§ **WHAT IS NEEDED**
Extract each of the rows below and reproduce them verbatim, line for line.

--------------------------------------------------

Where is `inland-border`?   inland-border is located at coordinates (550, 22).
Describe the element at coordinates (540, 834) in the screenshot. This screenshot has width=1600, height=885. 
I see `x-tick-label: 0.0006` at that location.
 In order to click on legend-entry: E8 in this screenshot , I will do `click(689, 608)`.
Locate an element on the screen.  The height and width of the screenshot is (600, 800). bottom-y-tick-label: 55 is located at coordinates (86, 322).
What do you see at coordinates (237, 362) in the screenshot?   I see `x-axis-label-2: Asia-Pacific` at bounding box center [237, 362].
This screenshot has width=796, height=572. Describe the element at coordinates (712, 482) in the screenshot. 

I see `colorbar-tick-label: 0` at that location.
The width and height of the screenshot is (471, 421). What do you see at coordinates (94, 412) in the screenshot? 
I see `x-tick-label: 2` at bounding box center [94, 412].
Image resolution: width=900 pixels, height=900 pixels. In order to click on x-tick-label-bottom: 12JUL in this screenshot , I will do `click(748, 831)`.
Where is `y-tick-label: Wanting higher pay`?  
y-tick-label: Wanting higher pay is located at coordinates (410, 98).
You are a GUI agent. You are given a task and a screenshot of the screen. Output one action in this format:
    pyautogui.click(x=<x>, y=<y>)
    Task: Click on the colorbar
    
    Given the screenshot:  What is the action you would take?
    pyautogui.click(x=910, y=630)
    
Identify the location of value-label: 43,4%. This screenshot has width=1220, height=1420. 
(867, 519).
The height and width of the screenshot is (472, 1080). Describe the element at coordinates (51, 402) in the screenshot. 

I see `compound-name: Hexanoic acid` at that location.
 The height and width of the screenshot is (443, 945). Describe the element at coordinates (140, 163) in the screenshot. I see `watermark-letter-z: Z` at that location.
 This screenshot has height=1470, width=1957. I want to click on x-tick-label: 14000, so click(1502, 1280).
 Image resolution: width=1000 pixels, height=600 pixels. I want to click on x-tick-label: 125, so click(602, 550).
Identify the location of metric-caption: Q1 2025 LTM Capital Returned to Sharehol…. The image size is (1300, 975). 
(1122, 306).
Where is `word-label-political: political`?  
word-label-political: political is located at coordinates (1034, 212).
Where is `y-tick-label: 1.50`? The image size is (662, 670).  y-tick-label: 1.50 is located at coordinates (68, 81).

--------------------------------------------------

§ **OUTPUT**
Where is `inland-border`?   inland-border is located at coordinates (550, 22).
Describe the element at coordinates (540, 834) in the screenshot. This screenshot has width=1600, height=885. 
I see `x-tick-label: 0.0006` at that location.
 In order to click on legend-entry: E8 in this screenshot , I will do `click(689, 608)`.
Locate an element on the screen.  The height and width of the screenshot is (600, 800). bottom-y-tick-label: 55 is located at coordinates (86, 322).
What do you see at coordinates (237, 362) in the screenshot?   I see `x-axis-label-2: Asia-Pacific` at bounding box center [237, 362].
This screenshot has width=796, height=572. Describe the element at coordinates (712, 482) in the screenshot. 

I see `colorbar-tick-label: 0` at that location.
The width and height of the screenshot is (471, 421). What do you see at coordinates (94, 412) in the screenshot? 
I see `x-tick-label: 2` at bounding box center [94, 412].
Image resolution: width=900 pixels, height=900 pixels. In order to click on x-tick-label-bottom: 12JUL in this screenshot , I will do `click(748, 831)`.
Where is `y-tick-label: Wanting higher pay`?  
y-tick-label: Wanting higher pay is located at coordinates (410, 98).
You are a GUI agent. You are given a task and a screenshot of the screen. Output one action in this format:
    pyautogui.click(x=<x>, y=<y>)
    Task: Click on the colorbar
    
    Given the screenshot:  What is the action you would take?
    pyautogui.click(x=910, y=630)
    
Identify the location of value-label: 43,4%. This screenshot has width=1220, height=1420. 
(867, 519).
The height and width of the screenshot is (472, 1080). Describe the element at coordinates (51, 402) in the screenshot. 

I see `compound-name: Hexanoic acid` at that location.
 The height and width of the screenshot is (443, 945). Describe the element at coordinates (140, 163) in the screenshot. I see `watermark-letter-z: Z` at that location.
 This screenshot has height=1470, width=1957. I want to click on x-tick-label: 14000, so click(1502, 1280).
 Image resolution: width=1000 pixels, height=600 pixels. I want to click on x-tick-label: 125, so click(602, 550).
Identify the location of metric-caption: Q1 2025 LTM Capital Returned to Sharehol…. The image size is (1300, 975). 
(1122, 306).
Where is `word-label-political: political`?  
word-label-political: political is located at coordinates (1034, 212).
Where is `y-tick-label: 1.50`? The image size is (662, 670).  y-tick-label: 1.50 is located at coordinates (68, 81).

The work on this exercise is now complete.